## PROBLEM STATEMENT
Set the records down again, exactly, without their images.

━━━ DATA FOR THIS TASK ━━━

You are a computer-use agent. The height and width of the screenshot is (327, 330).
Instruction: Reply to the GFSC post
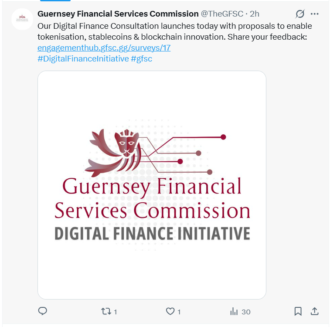click(43, 311)
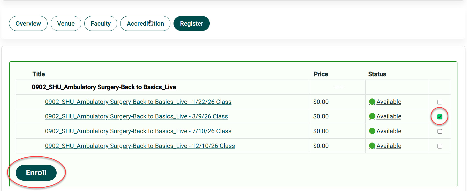This screenshot has width=467, height=191.
Task: Select the Register tab
Action: [192, 24]
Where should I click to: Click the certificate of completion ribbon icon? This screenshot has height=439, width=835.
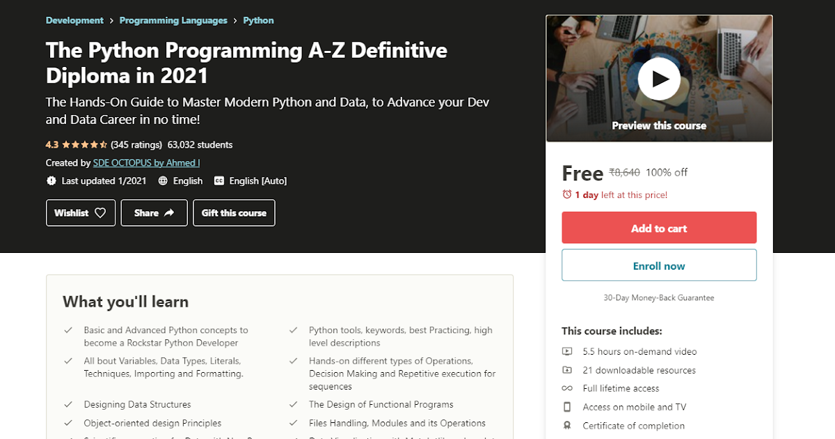(568, 425)
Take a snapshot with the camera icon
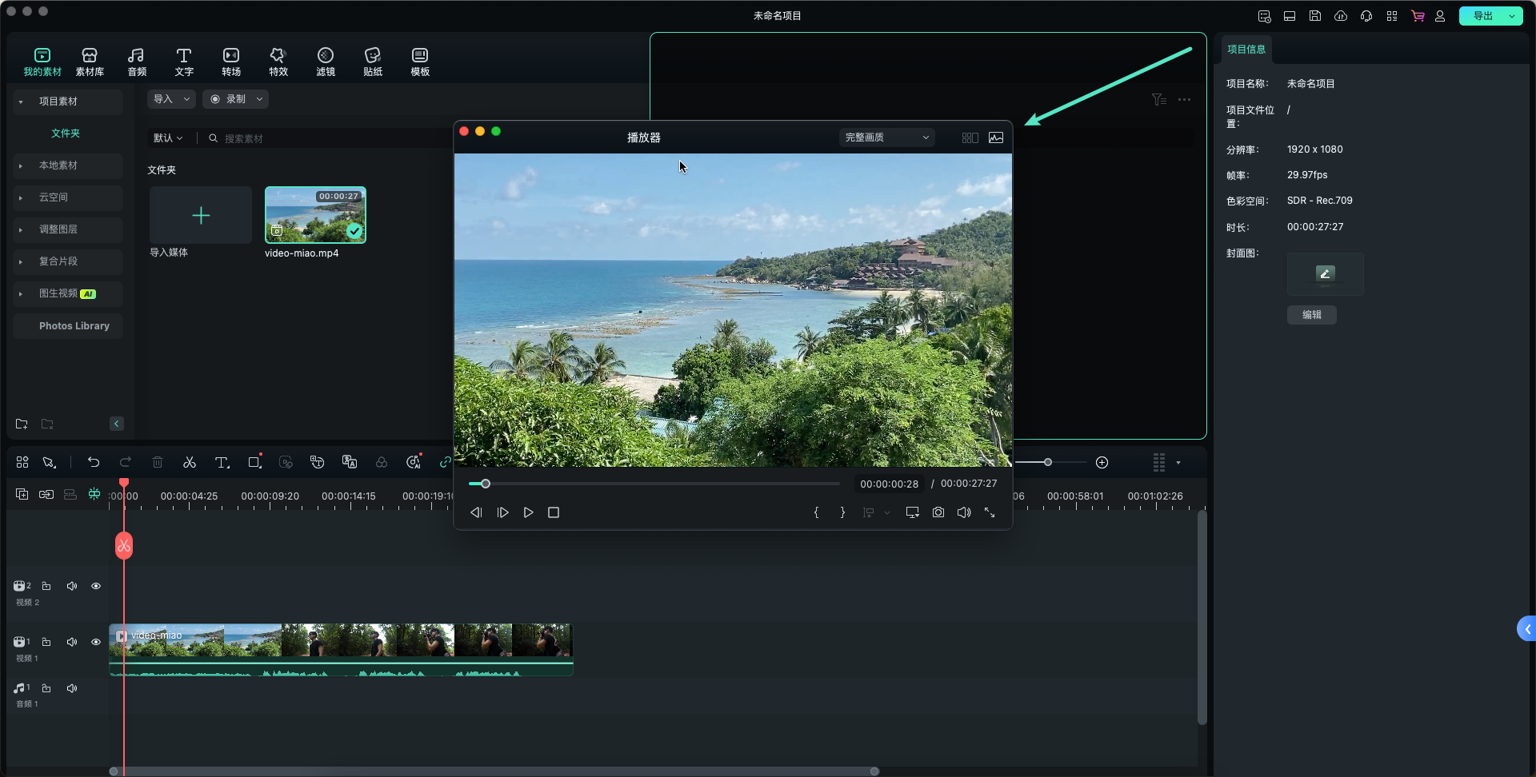Image resolution: width=1536 pixels, height=777 pixels. pos(938,512)
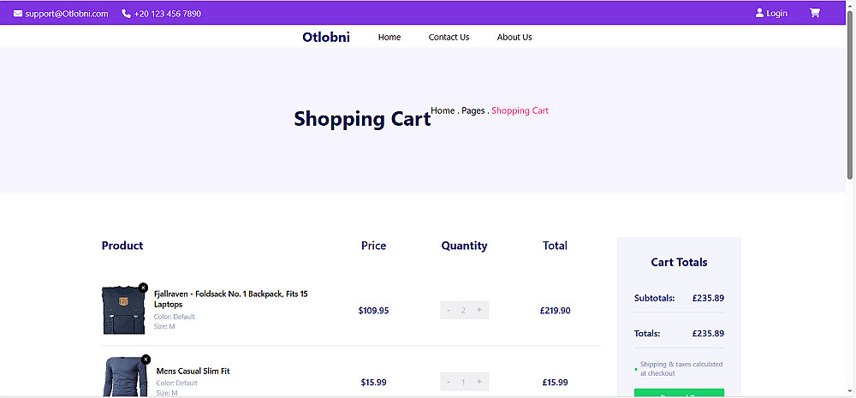
Task: Decrease Mens Casual Slim Fit quantity
Action: (449, 382)
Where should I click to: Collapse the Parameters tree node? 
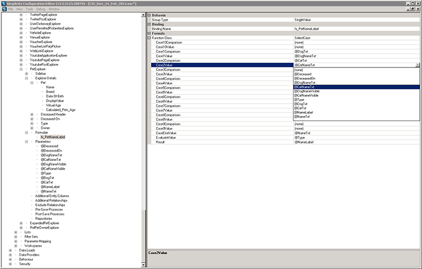pyautogui.click(x=27, y=141)
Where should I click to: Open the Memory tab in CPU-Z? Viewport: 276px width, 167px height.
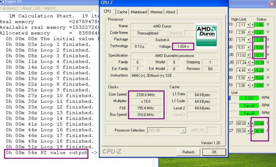[156, 12]
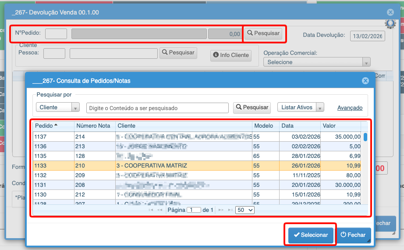The image size is (404, 250).
Task: Click the previous page pagination icon
Action: point(160,210)
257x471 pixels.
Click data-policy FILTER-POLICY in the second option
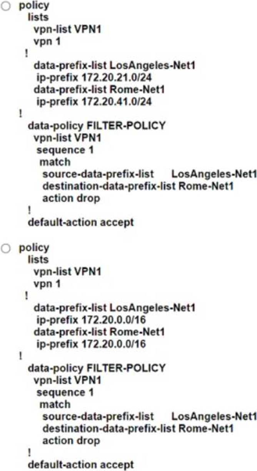[x=97, y=368]
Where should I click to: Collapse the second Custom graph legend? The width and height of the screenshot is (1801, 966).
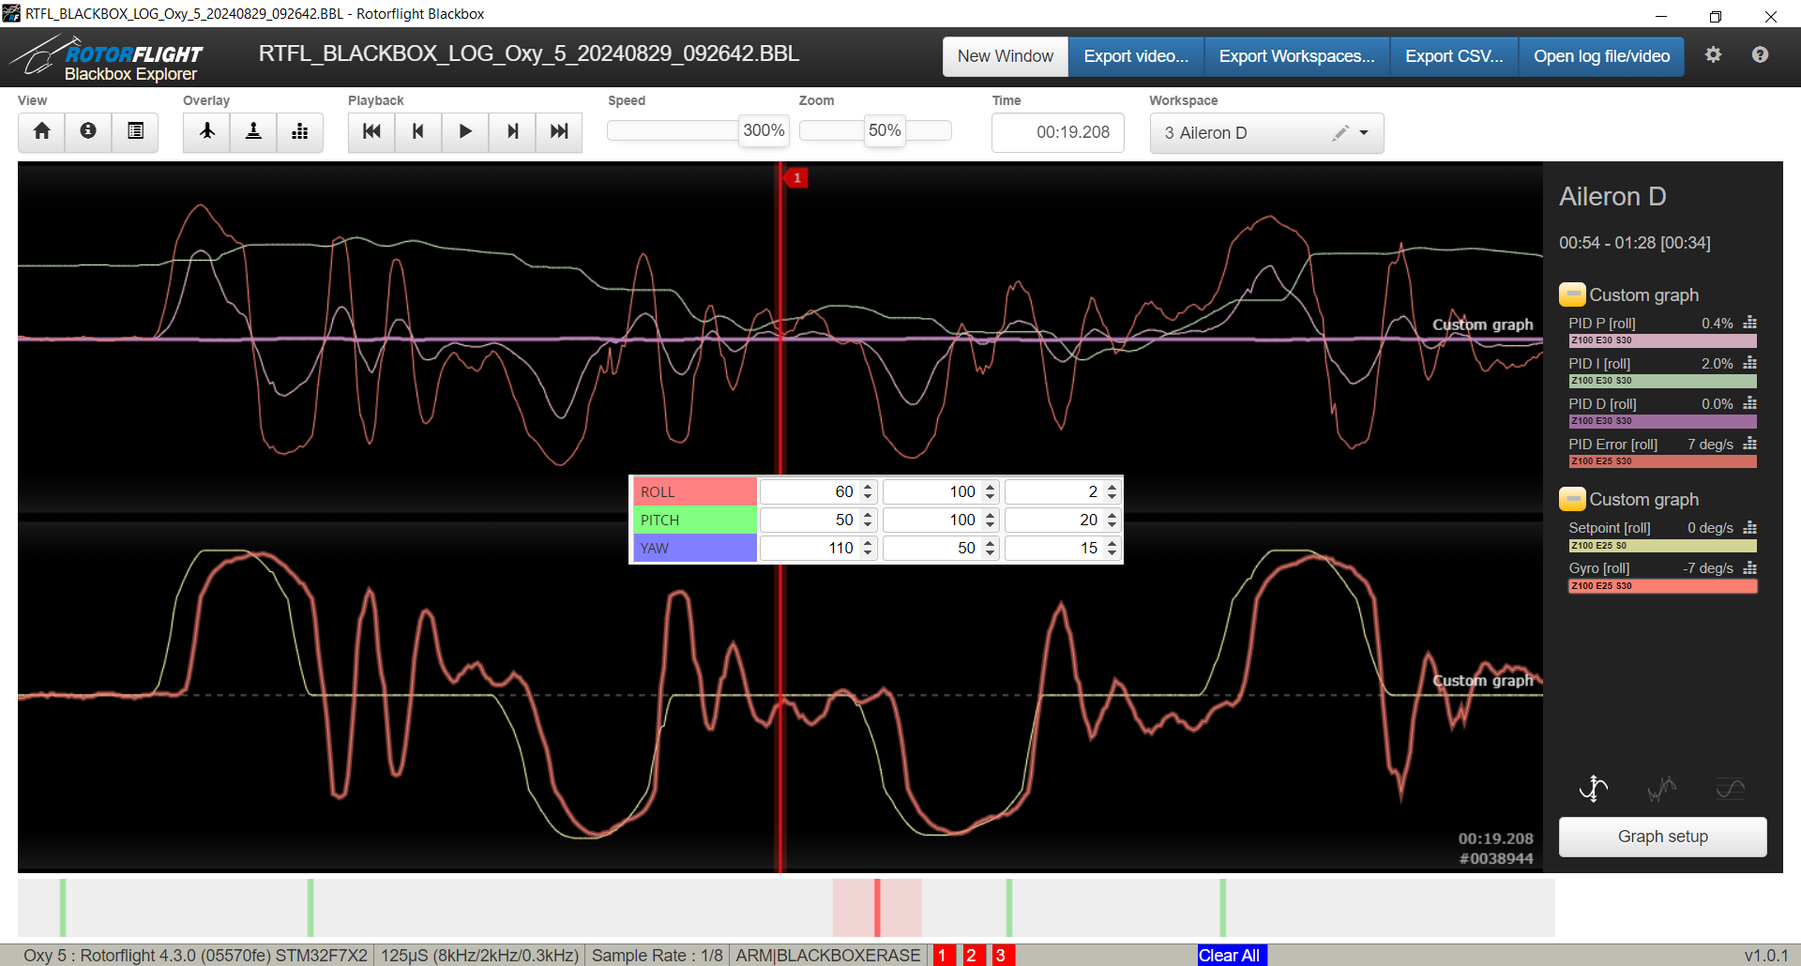point(1572,499)
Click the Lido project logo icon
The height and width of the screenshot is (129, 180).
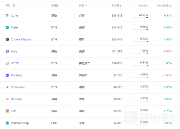tap(7, 111)
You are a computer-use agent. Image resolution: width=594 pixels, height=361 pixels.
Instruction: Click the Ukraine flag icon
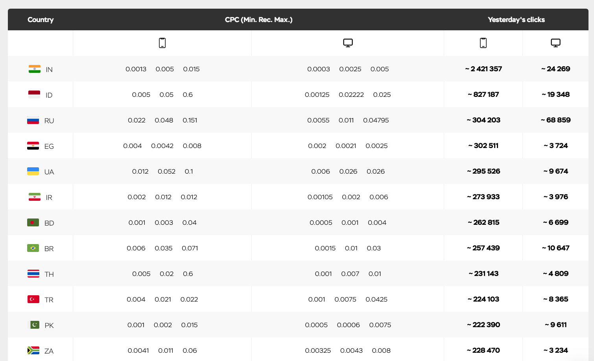click(33, 171)
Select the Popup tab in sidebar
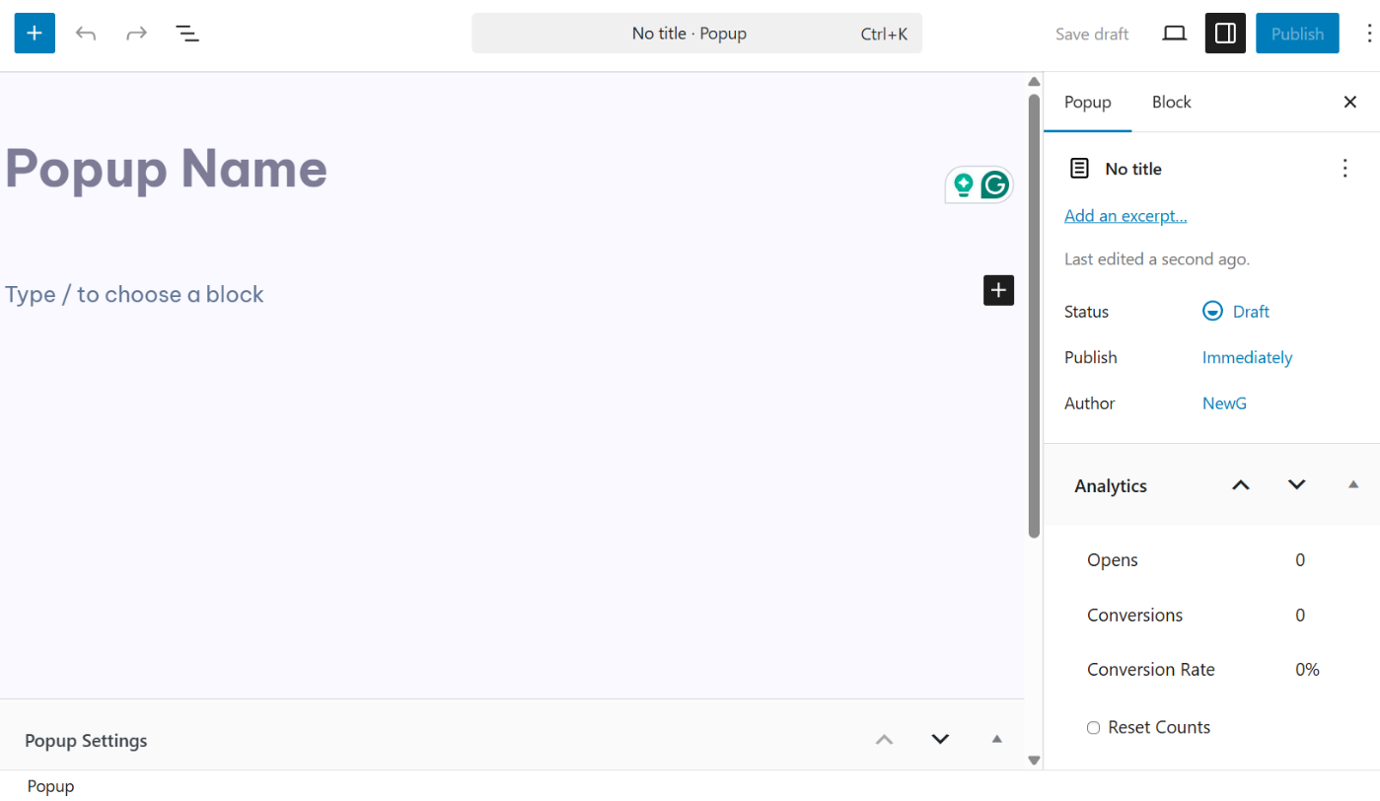 click(x=1087, y=103)
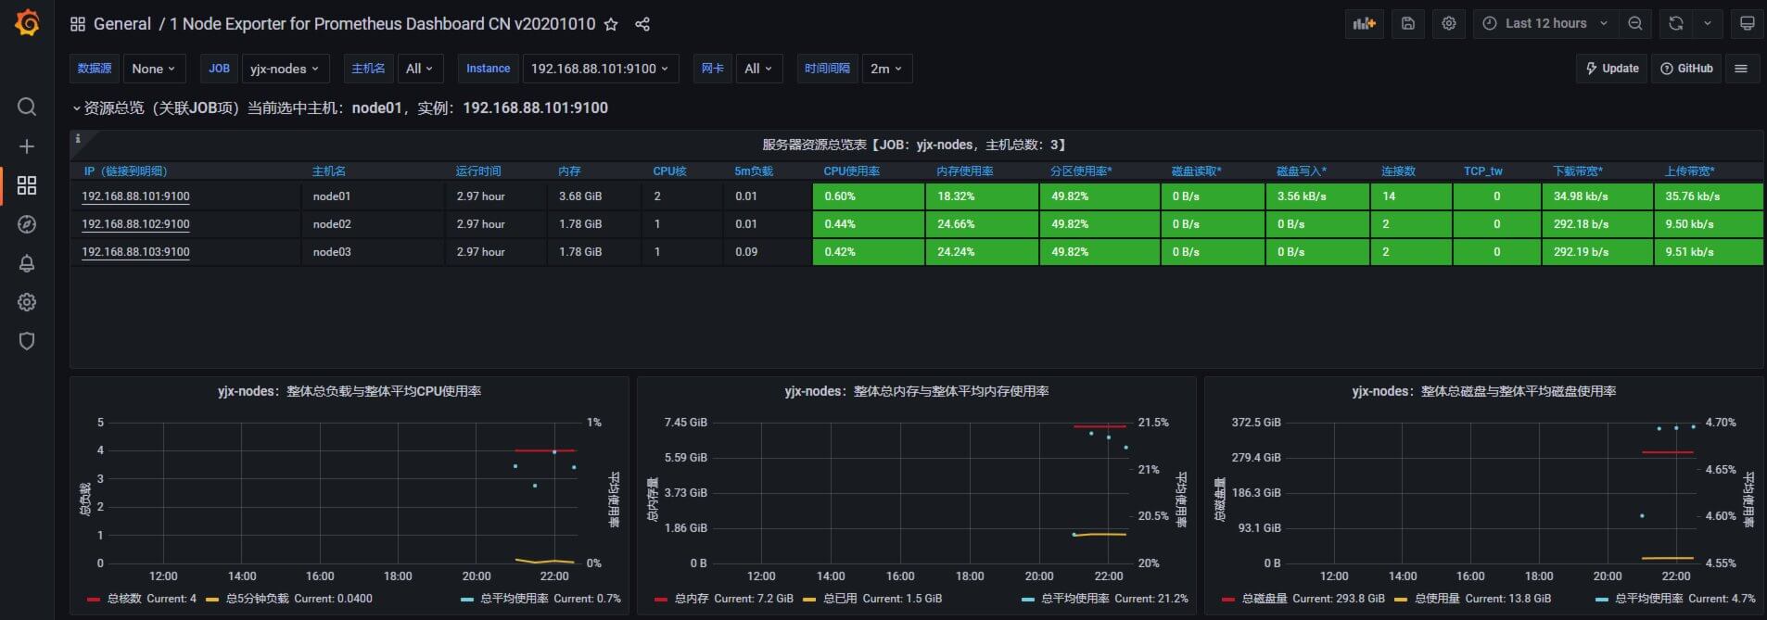
Task: Toggle 总核数 series in CPU legend
Action: (x=141, y=599)
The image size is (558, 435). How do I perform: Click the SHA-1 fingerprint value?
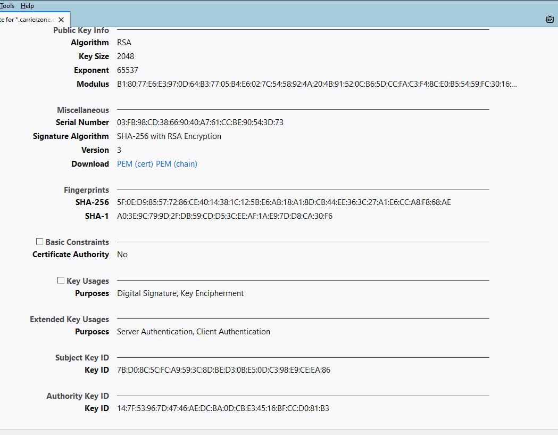(224, 216)

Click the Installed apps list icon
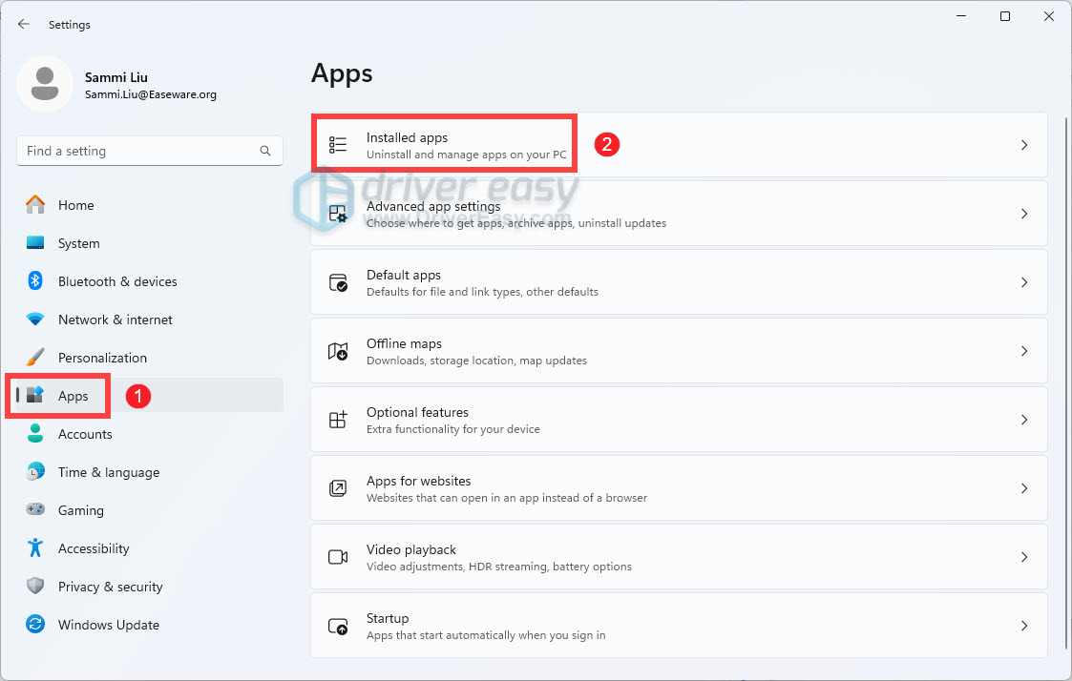coord(337,144)
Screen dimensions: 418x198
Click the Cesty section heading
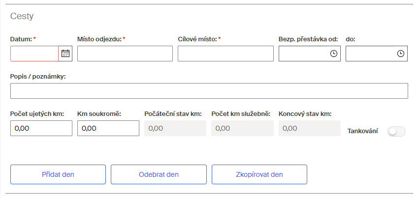22,16
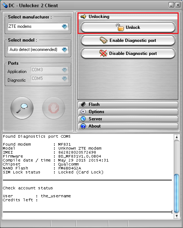Click the chip icon beside Flash

pyautogui.click(x=83, y=104)
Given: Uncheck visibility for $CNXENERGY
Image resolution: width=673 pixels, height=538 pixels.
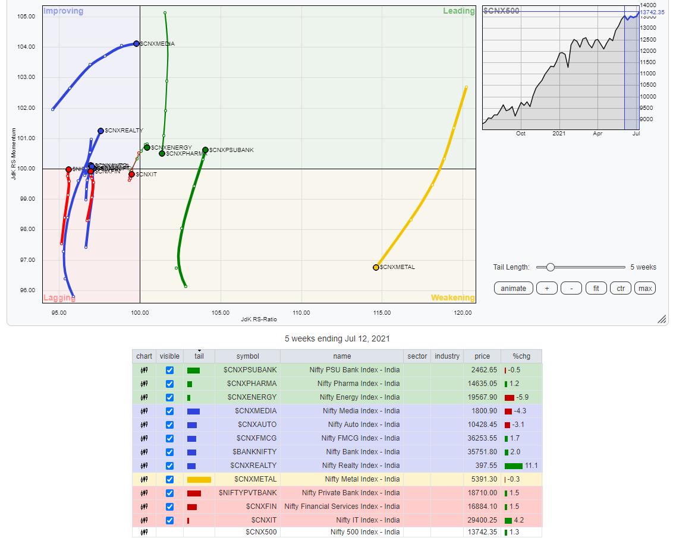Looking at the screenshot, I should pyautogui.click(x=169, y=397).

━━━

## RESPONSE TO THIS EXERCISE
You are a computer-use agent. The height and width of the screenshot is (327, 330).
Instruction: Reply to the GFSC post
click(43, 311)
This screenshot has width=467, height=191.
Task: Select the Register tab
Action: [192, 24]
Where should I click to: Click the certificate of completion ribbon icon? This screenshot has height=439, width=835.
(568, 425)
Take a snapshot with the camera icon
Image resolution: width=1536 pixels, height=777 pixels. pos(938,512)
Task: Decrease Mens Casual Slim Fit quantity
Action: (449, 382)
Where should I click to: Collapse the Parameters tree node? 
pyautogui.click(x=27, y=141)
Where should I click to: Open the Memory tab in CPU-Z? Viewport: 276px width, 167px height.
[156, 12]
The image size is (404, 250).
Task: Click the previous page pagination icon
Action: point(160,210)
257x471 pixels.
Click data-policy FILTER-POLICY in the second option
[x=97, y=368]
Where should I click to: Collapse the second Custom graph legend? The width and height of the screenshot is (1801, 966).
point(1572,499)
Click the Lido project logo icon
The height and width of the screenshot is (129, 180).
tap(7, 111)
You are a computer-use agent. Image resolution: width=594 pixels, height=361 pixels.
Instruction: Click the Ukraine flag icon
click(33, 171)
Select the Popup tab in sidebar
 click(x=1087, y=103)
Task: Toggle 总核数 series in CPU legend
Action: (x=141, y=599)
The image size is (558, 435). How do I perform: Click the SHA-1 fingerprint value?
(224, 216)

Click the Installed apps list icon
coord(337,144)
Screen dimensions: 418x198
Click the Cesty section heading
22,16
Click the chip icon beside Flash

pyautogui.click(x=83, y=104)
Given: Uncheck visibility for $CNXENERGY
Image resolution: width=673 pixels, height=538 pixels.
Looking at the screenshot, I should pyautogui.click(x=169, y=397).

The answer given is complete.